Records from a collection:
• • • • • • •
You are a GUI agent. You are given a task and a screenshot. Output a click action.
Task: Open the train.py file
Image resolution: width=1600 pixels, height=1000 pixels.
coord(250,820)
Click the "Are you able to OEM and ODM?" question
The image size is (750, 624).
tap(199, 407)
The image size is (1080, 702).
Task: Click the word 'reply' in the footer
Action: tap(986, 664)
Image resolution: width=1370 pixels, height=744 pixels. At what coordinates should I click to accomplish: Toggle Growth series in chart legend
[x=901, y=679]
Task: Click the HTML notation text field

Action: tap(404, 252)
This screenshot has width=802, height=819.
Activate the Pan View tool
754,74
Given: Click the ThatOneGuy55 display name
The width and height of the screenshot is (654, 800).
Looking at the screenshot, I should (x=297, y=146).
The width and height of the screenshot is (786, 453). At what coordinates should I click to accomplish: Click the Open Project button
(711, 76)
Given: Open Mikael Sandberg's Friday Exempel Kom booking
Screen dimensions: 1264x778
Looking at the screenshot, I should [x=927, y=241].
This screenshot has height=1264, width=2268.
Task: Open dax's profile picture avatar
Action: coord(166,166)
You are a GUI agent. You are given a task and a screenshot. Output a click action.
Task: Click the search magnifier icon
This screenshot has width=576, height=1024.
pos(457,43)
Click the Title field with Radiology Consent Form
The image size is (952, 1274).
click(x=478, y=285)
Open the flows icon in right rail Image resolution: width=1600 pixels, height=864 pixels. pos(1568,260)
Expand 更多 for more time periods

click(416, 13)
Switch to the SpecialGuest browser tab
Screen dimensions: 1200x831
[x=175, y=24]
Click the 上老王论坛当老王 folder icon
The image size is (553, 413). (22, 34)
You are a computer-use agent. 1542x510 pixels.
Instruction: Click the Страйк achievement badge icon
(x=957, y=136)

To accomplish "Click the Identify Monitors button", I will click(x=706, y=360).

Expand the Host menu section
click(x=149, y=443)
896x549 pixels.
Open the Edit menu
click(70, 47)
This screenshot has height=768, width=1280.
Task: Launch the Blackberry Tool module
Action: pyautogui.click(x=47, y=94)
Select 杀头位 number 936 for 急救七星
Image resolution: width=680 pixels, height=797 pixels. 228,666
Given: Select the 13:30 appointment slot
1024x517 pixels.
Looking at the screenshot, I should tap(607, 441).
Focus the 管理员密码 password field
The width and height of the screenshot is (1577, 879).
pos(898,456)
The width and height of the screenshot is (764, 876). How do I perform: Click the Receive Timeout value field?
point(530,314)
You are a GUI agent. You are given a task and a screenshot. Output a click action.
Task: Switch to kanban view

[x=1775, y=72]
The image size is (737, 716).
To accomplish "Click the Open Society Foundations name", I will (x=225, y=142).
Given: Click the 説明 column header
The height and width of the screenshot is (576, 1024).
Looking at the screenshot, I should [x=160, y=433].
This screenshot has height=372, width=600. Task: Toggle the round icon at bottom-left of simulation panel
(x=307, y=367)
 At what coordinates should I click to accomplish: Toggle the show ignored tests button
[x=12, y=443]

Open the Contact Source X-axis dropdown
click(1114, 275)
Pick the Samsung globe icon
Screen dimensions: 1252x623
• • • • • • •
▸ Action item: All lines above from the one with "Click the Title" to the one with "You are a computer-use", inclusive, should be copied exactly, and no other lines.

▸ Answer box:
Click the Title field with Radiology Consent Form
The image size is (952, 1274).
click(x=478, y=285)
Open the flows icon in right rail Image resolution: width=1600 pixels, height=864 pixels. pos(1568,260)
Expand 更多 for more time periods

click(416, 13)
Switch to the SpecialGuest browser tab
Screen dimensions: 1200x831
[x=175, y=24]
Click the 上老王论坛当老王 folder icon
The image size is (553, 413). (22, 34)
You are a computer-use agent. 1542x510 pixels.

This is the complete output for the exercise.